XXV. SARAH BÂCHE.
* Mr. William Duane, to whose pen the reader is indebted for this sketch—is the grandson of Mrs. Bâche.
Sarah, the only daughter of Benjamin Franklin, was born at Philadelphia, on the eleventh of September, 1744. Of her early years no particulars can now be obtained; but from her father's appreciation of the importance of education, and the intelligence and information that she displayed through life, we may presume that her studies were as extensive as were then pursued by females in any of the American colonies.
In 1764, she was called to part with her father, sent to Europe for the first time in a representative capacity. The people of Pennsylvania were at that time divided into two parties—the supporters and the opponents of the proprietaries. The sons of Penn, as is known, had left the religion of their father, and joined the Church of England; and the bulk of that persuasion were of the proprietary party. The mass of the Quakers were in opposition, and with them Franklin had acted. After having been for fourteen years a member of the Assembly, he lost his election to that body in the autumn of 1764, by a few votes; but his friends being in the majority in the House, immediately elected him the agent of the province in England. The proprietary party made great opposition to his appointment; and an incident occurred in connection with it that shows us how curiously the affairs of Church and State were intermingled in those days. A petition or remonstrance to the Assembly against his being chosen agent, was laid for signature upon the communion-table of Christ Church, in which he was a pew-holder, and his wife a communicant. His daughter appears to have resented this outrage upon decency and the feelings of her family, and to have spoken of leaving the church in consequence; which gave occasion to the following dissuasive in the letter which her father wrote to her from Reedy Island, November 8th, 1764, on his way to Europe: "Go constantly to church whoever preaches. The act of devotion in the common prayer-book is your principal business there; and if properly attended to, will do more towards amending the heart than sermons generally can do; for they were composed by men of much greater piety and wisdom than our common composers of sermons can pretend to be; and therefore I wish you would never miss the prayer days. Yet I do not mean you should despise sermons, even of the preachers you dislike, for the discourse is often much better than the man, as sweet and clear waters come through very dirty earth. I am the more particular on this head, as you seemed to express a little before I came away some inclination to leave our church, which I would not have you do." *
* The manuscript letters from which extracts are made in this memoir, are in the possession of Mrs. Bache's descendants in Philadelphia.

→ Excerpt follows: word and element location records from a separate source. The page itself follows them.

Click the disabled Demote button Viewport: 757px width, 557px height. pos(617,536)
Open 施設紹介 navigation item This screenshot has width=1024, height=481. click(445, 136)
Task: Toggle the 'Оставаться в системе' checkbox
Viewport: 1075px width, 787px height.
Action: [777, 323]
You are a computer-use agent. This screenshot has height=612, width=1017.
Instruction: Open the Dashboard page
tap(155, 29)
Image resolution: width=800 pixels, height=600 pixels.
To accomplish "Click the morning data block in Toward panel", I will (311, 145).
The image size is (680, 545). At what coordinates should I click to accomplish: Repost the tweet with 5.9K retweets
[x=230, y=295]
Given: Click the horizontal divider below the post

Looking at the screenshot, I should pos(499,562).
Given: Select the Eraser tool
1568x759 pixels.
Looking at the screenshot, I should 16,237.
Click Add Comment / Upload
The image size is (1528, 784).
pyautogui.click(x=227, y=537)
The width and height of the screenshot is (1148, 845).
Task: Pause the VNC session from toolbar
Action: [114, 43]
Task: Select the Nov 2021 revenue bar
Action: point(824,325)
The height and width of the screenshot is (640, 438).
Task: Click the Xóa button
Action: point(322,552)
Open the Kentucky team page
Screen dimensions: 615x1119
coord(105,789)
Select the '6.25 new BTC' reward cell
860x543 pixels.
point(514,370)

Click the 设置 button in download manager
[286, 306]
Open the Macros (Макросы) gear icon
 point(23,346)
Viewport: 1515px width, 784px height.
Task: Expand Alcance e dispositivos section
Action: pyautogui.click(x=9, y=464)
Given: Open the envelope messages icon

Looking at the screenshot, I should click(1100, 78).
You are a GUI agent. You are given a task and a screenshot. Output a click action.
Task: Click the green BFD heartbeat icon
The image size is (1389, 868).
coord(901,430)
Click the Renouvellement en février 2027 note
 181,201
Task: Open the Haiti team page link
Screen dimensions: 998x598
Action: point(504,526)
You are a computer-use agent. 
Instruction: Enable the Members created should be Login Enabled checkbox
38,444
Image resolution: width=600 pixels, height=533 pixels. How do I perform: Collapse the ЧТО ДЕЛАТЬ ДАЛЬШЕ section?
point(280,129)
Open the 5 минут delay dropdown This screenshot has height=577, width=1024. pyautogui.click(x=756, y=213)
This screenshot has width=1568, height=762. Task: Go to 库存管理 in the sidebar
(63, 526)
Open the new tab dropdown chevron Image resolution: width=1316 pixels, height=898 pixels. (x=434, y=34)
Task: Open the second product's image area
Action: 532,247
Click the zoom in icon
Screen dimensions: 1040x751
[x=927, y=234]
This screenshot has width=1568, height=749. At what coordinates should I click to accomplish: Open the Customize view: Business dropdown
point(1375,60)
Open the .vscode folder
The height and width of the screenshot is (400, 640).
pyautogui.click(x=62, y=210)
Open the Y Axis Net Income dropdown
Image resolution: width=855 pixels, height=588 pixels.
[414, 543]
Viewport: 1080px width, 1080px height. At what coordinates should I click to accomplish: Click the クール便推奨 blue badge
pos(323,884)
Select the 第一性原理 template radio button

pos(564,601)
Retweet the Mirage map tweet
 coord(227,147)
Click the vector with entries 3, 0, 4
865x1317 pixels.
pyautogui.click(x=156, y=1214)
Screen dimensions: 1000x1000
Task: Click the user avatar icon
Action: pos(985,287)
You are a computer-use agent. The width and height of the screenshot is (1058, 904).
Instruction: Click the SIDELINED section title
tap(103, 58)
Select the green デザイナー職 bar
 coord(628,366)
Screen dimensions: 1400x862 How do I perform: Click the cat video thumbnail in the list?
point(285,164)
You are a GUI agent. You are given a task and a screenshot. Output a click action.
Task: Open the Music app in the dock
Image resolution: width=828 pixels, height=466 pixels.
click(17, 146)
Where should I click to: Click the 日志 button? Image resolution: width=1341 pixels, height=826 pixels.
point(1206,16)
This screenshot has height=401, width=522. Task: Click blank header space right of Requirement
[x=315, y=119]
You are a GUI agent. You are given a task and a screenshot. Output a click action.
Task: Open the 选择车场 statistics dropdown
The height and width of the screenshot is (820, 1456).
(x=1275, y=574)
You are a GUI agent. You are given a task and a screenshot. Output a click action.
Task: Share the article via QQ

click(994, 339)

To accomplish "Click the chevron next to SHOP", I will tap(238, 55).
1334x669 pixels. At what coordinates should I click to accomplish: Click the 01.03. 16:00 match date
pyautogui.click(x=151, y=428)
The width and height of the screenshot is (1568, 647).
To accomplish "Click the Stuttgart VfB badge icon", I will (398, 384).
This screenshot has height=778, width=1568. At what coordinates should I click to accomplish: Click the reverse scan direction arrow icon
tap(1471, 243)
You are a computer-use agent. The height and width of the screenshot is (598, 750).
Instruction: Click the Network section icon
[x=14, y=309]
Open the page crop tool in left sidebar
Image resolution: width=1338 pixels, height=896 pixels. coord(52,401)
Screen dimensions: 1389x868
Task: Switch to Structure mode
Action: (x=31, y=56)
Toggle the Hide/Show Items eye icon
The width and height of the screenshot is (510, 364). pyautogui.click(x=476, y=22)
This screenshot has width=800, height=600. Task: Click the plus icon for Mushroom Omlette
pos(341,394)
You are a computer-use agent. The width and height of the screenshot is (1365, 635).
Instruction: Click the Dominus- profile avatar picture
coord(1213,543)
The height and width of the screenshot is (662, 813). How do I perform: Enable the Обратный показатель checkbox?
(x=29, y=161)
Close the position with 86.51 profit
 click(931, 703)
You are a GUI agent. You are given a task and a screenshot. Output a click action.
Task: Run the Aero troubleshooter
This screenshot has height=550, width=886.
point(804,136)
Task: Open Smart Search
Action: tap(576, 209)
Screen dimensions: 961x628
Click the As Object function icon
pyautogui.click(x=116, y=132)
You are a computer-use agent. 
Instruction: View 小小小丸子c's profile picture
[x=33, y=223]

The opinion entertained by many that a disposition to mobbing is of modern growth in this country is erroneous. In Colonial times outrages of this character were at least as frequent as now. Dr. Franklin had not been gone a year before his house was threatened with an attack. Mrs. Franklin sent her daughter to Governor Franklin's in Burlington, and proceeded to make preparation for the defence of her "castle." Her letter detailing the particulars may be found in the last edition of Watson's Annals of Philadelphia.
The first letter from Sarah Franklin to her father that has been preserved, was written after her return from this visit to Burlington. In it she says, "The subject now is Stamp Act, and nothing else is talked of. The Dutch talk of the 'Stamp tack,' the negroes of the 'tamp'—in short, every body has something to say." The commissions which follow for gloves, lavender, and tooth-powder, give us a humble idea of the state of the supplies in the Colonies at that day. The letter thus concludes: "There is not a young lady of my acquaintance but what desires to be remembered to you. I am, my dear, your very dutiful daughter,
"Sally Franklin."
In a letter dated on the 23d of the following March (1765), the Stamp Act is again mentioned: "We have heard by a round-about way that the Stamp Act is repealed. The people seem determined to believe it, though it came from Ireland to Maryland. The bells rung, we had bonfires, and one house was illuminated. Indeed I never heard so much noise in my life; the very children seem distracted. I hope and pray the noise may be true."